**** Records to use

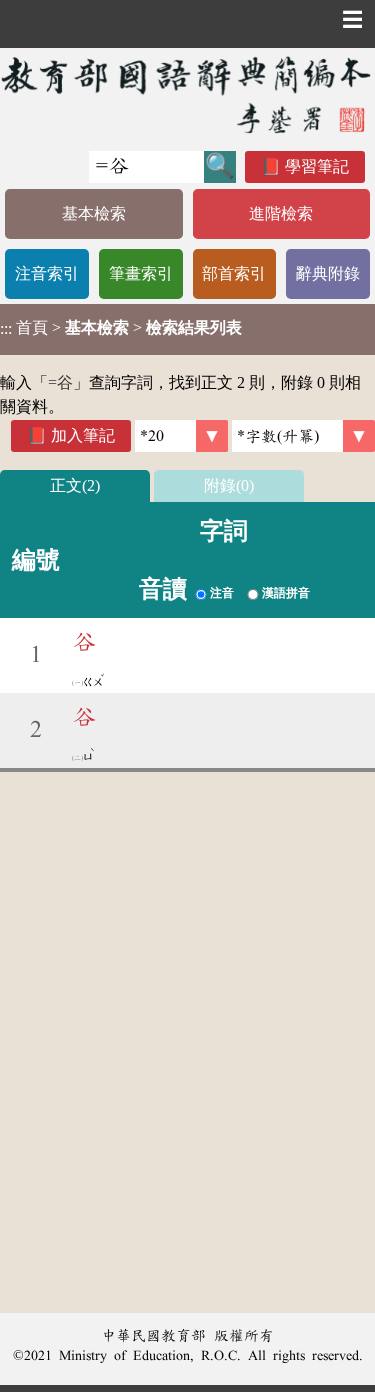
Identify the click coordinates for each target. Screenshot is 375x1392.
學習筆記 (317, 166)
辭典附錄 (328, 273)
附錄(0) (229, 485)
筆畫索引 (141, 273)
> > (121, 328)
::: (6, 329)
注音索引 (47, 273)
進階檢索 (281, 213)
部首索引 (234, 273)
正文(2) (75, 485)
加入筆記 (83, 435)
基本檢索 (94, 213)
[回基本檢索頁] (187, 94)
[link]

********

▶ **Exercise goal**
Reproduce all of the records above exactly, but exclude the pictures.

▶ **Expected answer**
Identify the click coordinates for each target. Screenshot is 375x1392.
學習筆記 (317, 166)
辭典附錄 (328, 273)
附錄(0) (229, 485)
筆畫索引 (141, 273)
> > (121, 328)
::: (6, 329)
注音索引 (47, 273)
進階檢索 (281, 213)
部首索引 (234, 273)
正文(2) (75, 485)
加入筆記 (83, 435)
基本檢索 (94, 213)
[回基本檢索頁] (187, 94)
[link]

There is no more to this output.